» **Aim**
Turn the lines from the line with "Where should I click to: Click the Error" to the line with "pyautogui.click(x=1079, y=61)" into a Markdown table with the columns Row and Line. Number each row and skip blank lines.

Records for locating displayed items
- - -

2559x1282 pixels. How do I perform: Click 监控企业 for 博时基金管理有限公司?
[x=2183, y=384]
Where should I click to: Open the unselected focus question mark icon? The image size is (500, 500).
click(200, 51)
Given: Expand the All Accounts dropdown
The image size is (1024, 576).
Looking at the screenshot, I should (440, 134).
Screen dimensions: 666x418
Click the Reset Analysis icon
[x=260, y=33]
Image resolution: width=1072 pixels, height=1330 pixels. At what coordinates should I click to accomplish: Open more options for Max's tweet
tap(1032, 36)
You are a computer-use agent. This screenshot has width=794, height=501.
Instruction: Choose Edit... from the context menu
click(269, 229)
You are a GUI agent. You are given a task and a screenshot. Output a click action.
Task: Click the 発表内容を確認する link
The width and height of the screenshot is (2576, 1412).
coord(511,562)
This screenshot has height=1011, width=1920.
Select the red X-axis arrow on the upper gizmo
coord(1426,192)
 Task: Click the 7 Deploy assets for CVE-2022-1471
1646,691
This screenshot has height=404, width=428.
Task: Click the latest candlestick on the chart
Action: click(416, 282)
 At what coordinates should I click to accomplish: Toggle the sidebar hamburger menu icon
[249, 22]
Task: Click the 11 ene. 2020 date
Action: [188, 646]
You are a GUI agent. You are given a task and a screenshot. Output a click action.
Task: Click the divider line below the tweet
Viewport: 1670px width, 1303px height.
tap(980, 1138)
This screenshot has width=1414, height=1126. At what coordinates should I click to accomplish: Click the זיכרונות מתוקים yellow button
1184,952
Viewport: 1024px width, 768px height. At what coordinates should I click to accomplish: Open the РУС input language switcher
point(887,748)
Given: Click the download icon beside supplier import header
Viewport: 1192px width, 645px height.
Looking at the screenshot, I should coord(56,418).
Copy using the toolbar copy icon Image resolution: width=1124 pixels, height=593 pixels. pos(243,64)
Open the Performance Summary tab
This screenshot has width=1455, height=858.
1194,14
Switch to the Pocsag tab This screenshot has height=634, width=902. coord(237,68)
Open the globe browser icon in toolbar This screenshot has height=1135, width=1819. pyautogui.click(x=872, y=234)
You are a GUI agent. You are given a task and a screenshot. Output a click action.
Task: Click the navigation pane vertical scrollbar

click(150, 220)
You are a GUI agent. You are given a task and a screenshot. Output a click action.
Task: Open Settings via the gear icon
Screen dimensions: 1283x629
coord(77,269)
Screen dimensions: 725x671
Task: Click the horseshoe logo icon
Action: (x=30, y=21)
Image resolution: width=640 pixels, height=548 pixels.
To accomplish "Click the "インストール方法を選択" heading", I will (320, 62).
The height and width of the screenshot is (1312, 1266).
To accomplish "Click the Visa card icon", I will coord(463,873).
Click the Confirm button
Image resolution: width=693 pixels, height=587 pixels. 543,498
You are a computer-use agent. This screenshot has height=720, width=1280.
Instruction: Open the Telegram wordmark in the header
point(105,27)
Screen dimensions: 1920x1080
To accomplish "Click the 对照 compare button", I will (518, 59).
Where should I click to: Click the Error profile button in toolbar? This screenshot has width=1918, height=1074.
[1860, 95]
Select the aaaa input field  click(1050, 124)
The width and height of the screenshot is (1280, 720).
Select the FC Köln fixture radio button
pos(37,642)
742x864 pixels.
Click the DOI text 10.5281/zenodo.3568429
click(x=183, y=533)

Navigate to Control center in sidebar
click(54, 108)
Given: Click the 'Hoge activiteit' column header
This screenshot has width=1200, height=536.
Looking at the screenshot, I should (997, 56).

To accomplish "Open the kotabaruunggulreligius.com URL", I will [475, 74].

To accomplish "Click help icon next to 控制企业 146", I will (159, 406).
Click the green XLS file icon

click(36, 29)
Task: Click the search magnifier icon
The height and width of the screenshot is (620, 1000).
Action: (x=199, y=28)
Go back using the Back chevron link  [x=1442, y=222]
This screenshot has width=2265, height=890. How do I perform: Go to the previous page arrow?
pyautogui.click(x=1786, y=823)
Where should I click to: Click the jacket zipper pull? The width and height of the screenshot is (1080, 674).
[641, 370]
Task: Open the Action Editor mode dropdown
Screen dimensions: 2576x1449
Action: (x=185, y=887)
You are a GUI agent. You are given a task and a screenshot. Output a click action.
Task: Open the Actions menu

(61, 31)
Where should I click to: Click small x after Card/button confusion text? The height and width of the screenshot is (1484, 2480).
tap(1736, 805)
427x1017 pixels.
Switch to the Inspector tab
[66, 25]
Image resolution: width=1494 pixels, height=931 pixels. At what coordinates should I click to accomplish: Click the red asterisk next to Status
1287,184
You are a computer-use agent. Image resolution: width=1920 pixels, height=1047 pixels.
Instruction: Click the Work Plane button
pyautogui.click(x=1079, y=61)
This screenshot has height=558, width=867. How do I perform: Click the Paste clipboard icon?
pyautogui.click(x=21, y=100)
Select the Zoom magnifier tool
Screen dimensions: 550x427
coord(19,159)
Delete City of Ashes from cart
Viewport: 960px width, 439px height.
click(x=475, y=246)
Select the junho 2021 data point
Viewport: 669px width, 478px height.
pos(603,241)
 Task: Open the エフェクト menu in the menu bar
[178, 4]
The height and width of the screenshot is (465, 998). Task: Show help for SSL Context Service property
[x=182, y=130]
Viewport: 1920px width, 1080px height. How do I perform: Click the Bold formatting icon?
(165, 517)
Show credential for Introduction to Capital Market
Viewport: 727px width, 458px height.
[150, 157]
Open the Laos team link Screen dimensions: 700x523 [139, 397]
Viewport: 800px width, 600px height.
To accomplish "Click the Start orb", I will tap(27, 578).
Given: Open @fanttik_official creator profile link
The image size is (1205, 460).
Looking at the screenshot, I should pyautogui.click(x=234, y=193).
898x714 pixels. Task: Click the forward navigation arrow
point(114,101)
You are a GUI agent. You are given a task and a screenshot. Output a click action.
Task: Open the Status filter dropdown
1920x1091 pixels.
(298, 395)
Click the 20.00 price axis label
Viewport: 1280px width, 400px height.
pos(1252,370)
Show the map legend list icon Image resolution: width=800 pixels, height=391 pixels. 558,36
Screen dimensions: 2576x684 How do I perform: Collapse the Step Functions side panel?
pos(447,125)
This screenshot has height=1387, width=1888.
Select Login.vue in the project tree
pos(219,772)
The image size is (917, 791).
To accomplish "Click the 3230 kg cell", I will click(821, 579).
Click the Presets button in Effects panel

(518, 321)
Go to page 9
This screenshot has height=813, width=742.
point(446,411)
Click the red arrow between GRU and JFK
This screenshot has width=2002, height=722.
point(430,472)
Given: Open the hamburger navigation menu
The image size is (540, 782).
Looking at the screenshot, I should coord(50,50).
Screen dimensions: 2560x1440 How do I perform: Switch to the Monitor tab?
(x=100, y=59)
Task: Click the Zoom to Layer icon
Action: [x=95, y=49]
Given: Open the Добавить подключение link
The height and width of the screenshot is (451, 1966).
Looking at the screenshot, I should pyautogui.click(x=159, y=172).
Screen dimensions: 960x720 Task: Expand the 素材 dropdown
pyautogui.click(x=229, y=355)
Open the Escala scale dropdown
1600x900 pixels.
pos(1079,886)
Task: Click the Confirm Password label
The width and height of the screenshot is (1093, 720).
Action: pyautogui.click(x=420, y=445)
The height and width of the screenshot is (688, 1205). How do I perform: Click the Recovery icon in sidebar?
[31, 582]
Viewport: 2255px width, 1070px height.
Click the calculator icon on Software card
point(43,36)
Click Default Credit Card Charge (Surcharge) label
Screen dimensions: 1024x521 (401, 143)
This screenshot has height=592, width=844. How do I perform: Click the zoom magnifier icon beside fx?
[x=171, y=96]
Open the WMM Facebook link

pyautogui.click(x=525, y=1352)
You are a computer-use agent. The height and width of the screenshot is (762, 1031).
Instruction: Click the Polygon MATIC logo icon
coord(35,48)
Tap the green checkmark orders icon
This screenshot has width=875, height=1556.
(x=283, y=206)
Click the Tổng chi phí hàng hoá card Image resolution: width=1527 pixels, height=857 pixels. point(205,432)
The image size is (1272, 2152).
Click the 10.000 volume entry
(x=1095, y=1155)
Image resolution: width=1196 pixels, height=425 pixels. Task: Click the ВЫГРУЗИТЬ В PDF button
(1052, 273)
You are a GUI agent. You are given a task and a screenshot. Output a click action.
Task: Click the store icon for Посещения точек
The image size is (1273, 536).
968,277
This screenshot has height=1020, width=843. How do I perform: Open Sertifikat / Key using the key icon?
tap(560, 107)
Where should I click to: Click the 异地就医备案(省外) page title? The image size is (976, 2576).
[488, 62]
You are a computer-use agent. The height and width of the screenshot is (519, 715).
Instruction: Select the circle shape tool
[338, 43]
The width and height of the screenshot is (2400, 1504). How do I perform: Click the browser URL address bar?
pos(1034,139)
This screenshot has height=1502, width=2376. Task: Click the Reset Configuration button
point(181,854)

- - -

» **Finished answer**
| Row | Line |
|---|---|
| 1 | Where should I click to: Click the Error profile button in toolbar? This screenshot has width=1918, height=1074. |
| 2 | [1860, 95] |
| 3 | Select the aaaa input field  click(1050, 124) |
| 4 | The width and height of the screenshot is (1280, 720). |
| 5 | Select the FC Köln fixture radio button |
| 6 | pos(37,642) |
| 7 | 742x864 pixels. |
| 8 | Click the DOI text 10.5281/zenodo.3568429 |
| 9 | click(x=183, y=533) |
| 10 | Navigate to Control center in sidebar |
| 11 | click(54, 108) |
| 12 | Given: Click the 'Hoge activiteit' column header |
| 13 | This screenshot has width=1200, height=536. |
| 14 | Looking at the screenshot, I should (997, 56). |
| 15 | To accomplish "Open the kotabaruunggulreligius.com URL", I will [475, 74]. |
| 16 | To accomplish "Click help icon next to 控制企业 146", I will (159, 406). |
| 17 | Click the green XLS file icon |
| 18 | click(36, 29) |
| 19 | Task: Click the search magnifier icon |
| 20 | The height and width of the screenshot is (620, 1000). |
| 21 | Action: (x=199, y=28) |
| 22 | Go back using the Back chevron link  [x=1442, y=222] |
| 23 | This screenshot has width=2265, height=890. How do I perform: Go to the previous page arrow? |
| 24 | pyautogui.click(x=1786, y=823) |
| 25 | Where should I click to: Click the jacket zipper pull? The width and height of the screenshot is (1080, 674). |
| 26 | [641, 370] |
| 27 | Task: Open the Action Editor mode dropdown |
| 28 | Screen dimensions: 2576x1449 |
| 29 | Action: (x=185, y=887) |
| 30 | You are a GUI agent. You are given a task and a screenshot. Output a click action. |
| 31 | Task: Open the Actions menu |
| 32 | (61, 31) |
| 33 | Where should I click to: Click small x after Card/button confusion text? The height and width of the screenshot is (1484, 2480). |
| 34 | tap(1736, 805) |
| 35 | 427x1017 pixels. |
| 36 | Switch to the Inspector tab |
| 37 | [66, 25] |
| 38 | Image resolution: width=1494 pixels, height=931 pixels. At what coordinates should I click to accomplish: Click the red asterisk next to Status |
| 39 | 1287,184 |
| 40 | You are a computer-use agent. Image resolution: width=1920 pixels, height=1047 pixels. |
| 41 | Instruction: Click the Work Plane button |
| 42 | pyautogui.click(x=1079, y=61) |